La sua specialità era recarsi al bar, dove trascorreva la parte più consistente delle giornate e serate, e pontificare ininterrottamente anche su argomenti di cui non capiva la benché minima sega. Ma il meglio di sé il tizio lo dava la sera ai tavoli da gioco; rarissimamente giocava però, piuttosto il suo ruolo era quello di “angolista” cioè si metteva ad un angolo e osservava lo svolgimento delle partite a Tressette e Briscola o a Mariaccia, ed alla fine di ogni scozzo di carte criticava la condotta di questo o quel giocatore con voce insieme nasale e gracchiante: “Hai sbagliato, dovevi vola’ quell’asso secondo!” oppure “Dovevi tenettello in mano il regio che facevi una presa in più!”
Il sollievo dei frequentatori del bar giungeva però verso le 23, quando il tizio, spossato dall’aver per tanto tempo rotto le palle al mondo, di botto si addormentava sulla sedia e lì rimaneva a russare per un’ora finché il cameriere, alla chiusura non andava a svegliarlo.
Ma una sera con la regia di un genio del male che aveva architettato il piano ed un rapido passa-parola, la vendetta si compì.
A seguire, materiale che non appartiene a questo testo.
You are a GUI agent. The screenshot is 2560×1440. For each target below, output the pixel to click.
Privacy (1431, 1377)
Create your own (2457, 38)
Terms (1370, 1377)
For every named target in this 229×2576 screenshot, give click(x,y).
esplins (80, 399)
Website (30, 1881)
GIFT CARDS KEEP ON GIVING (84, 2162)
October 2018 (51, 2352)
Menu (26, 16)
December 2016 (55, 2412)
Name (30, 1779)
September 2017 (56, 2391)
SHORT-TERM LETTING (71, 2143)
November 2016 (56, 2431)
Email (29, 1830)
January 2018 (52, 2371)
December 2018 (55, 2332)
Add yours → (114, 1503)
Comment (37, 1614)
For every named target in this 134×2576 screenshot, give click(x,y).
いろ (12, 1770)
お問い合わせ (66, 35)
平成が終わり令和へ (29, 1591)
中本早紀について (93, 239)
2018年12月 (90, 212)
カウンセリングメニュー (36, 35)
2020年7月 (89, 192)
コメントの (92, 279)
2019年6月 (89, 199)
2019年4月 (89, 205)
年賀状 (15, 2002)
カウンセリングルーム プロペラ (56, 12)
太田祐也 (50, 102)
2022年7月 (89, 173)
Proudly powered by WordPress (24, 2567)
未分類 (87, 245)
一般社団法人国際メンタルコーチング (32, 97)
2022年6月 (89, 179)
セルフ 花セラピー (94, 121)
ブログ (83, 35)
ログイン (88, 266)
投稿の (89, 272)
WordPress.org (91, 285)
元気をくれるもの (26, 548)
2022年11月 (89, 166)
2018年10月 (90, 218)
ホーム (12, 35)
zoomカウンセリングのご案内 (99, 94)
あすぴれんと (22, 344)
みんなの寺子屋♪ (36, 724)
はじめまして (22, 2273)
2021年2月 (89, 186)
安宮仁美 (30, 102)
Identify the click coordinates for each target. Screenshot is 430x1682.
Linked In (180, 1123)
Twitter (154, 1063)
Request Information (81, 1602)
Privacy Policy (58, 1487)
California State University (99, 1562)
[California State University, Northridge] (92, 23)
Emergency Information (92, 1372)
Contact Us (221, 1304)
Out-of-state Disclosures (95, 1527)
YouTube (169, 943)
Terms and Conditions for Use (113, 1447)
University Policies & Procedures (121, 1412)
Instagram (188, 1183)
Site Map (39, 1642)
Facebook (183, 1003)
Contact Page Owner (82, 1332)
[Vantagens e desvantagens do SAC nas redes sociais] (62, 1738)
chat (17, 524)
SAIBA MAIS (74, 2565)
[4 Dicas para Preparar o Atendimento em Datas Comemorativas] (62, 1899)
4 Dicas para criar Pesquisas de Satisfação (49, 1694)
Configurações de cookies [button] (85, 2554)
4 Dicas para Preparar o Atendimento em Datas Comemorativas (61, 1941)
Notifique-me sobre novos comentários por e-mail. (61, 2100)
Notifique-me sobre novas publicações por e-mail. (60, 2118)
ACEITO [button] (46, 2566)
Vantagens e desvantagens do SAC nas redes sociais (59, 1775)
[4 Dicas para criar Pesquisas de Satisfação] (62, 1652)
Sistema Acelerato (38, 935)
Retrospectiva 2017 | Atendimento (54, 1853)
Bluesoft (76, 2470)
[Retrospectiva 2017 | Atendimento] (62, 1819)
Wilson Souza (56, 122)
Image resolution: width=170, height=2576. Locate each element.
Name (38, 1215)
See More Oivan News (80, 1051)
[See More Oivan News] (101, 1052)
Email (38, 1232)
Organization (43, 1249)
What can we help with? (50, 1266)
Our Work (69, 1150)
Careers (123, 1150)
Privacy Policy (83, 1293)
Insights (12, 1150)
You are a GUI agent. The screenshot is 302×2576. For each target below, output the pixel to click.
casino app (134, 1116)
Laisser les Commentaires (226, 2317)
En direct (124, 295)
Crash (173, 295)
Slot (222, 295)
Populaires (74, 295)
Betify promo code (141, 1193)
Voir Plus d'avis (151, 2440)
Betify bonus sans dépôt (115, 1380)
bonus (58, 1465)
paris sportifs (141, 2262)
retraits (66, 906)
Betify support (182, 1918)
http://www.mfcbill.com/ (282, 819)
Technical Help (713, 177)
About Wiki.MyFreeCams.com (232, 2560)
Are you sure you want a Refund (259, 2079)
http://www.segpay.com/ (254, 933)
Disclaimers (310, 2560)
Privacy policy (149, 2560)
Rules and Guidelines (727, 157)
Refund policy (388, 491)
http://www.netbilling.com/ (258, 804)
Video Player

Appena l’ometto chiuse gli occhi, con grande cautela furono serrate tulle le tende finestre e le imposte, e, staccato l’interruttore generale della luce, il bar cadde nel buio più completo. A quel punto un gruppo di preparati rumoristi entrò in azione: chi conversava ad alta voce, chi fingeva di giocare a carte e avvisava il compagno: “Busso e striscio!”, chi faceva tintinnare bicchieri e tazzine, chi sbatteva tra di loro le palle di avorio del biliardo. Dopo che il rumorificio fu avviato una sapiente “strenicata” svegliò il dormiente.
Qualche secondo ancora e i “suoni di bar” furono sovrastatati da un urlo belluino: “Aaaahhh! Aiuto! So diventato cieco!!!”
La cecità del soggetto durò però solo una quindicina di secondi, quanto bastava ad un “commando” a cui era stata delegata l’azione, per depositare sulla testa del “cieco” una scarica di potenti e dolorosi pattoni in braille ed allontanarsi, poi si riattaccò la corrente e si rifece luce.
A onore del “miracolato” si deve aggiungere che, forse per la scampata cecità, la prese piuttosto sportivamente e che, mangiata la foglia, cercò, senza riuscirci, perfino di temperare il suo rompicazzismo.
E va anche detto che la sera successiva poco prima delle 23 passò alla cassa per pagare quello che aveva consumato. “Ve n’andate così presto stasera? – sfotté il perfido cassiere – o come mai?’”
“Eh – rispose l’ometto – vado assennò capace che m’addormento qui, e poi capace mi viene il mal di testa!”